El equipo de la UNSAM, liderado por el investigador Adrián Mutto, obtuvo el clon porcino a partir de células en las que se desactivaron tres genes asociados al rechazo inmunológico. Sobre ese material biológico trabajó luego el grupo de la Facultad de Veterinaria de la UBA, que llevó adelante la inseminación, el seguimiento de la gestación y finalmente el parto del primer lechón clonado con triple knockout fuera de Estados Unidos y China.
Del laboratorio al quirófano: próximos pasos del proyecto
La UBA utilizó una técnica quirúrgica poco invasiva para implantar 120 embriones genéticamente editados en la cerda receptora. El equipo encabezado por el veterinario y profesor Marcelo Acerbo se encargó de sincronizar el celo, mantener la gestación y asistir el nacimiento del animal, además de iniciar la etapa de crianza y seguimiento sanitario de los lechones.
Actualmente, los investigadores cuentan con dos cerdas preñadas adicionales y proyectan alcanzar al menos cinco clones más en el corto plazo.

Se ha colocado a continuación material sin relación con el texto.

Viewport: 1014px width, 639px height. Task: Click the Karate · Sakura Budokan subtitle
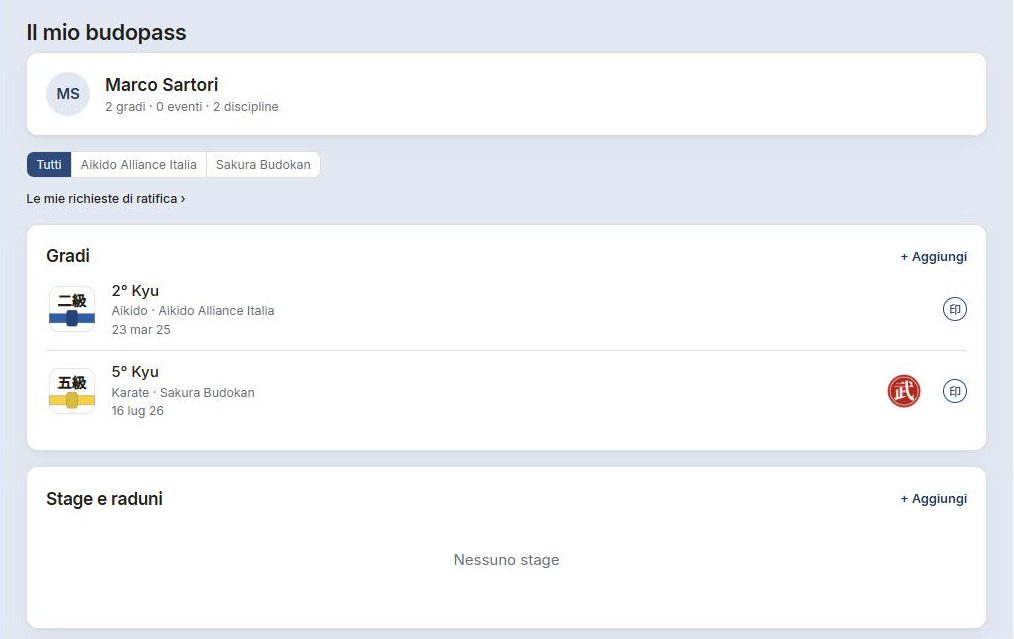(x=183, y=393)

La siguiente fase del trabajo apunta a incorporar nuevas modificaciones genéticas, lo que en la jerga científica se conoce como knock-in: se prevé sumar siete genes para incrementar la compatibilidad entre los órganos porcinos y el organismo humano receptor, en línea con ensayos ya realizados en Estados Unidos.
- Desactivación de genes que disparan el rechazo inmediato del órgano.
- Incorporación de genes que regulan el crecimiento y el tamaño del corazón o el hígado del cerdo.
- Objetivo de lograr órganos funcionales y adaptados al cuerpo humano.
“Esto incluirá el bloqueo de hormonas de crecimiento para moldear y adaptar el tamaño del hígado o el corazón porcino, asegurando que los órganos sean completamente funcionales”, explicó Marcelo Acerbo, especialista en reproducción porcina de la UBA.
Los especialistas remarcan que el nacimiento de este primer lechón es apenas el comienzo de un camino que insumirá varios años de investigación y pruebas preclínicas. Antes de llegar a cualquier ensayo en seres humanos, será el INCUCAI el organismo encargado de certificar que los órganos de origen porcino no desencadenen rechazo y cumplan con los estándares de seguridad. Argentina, mientras tanto, se anota un avance científico de impacto regional en la frontera entre la biotecnología y la medicina de trasplantes.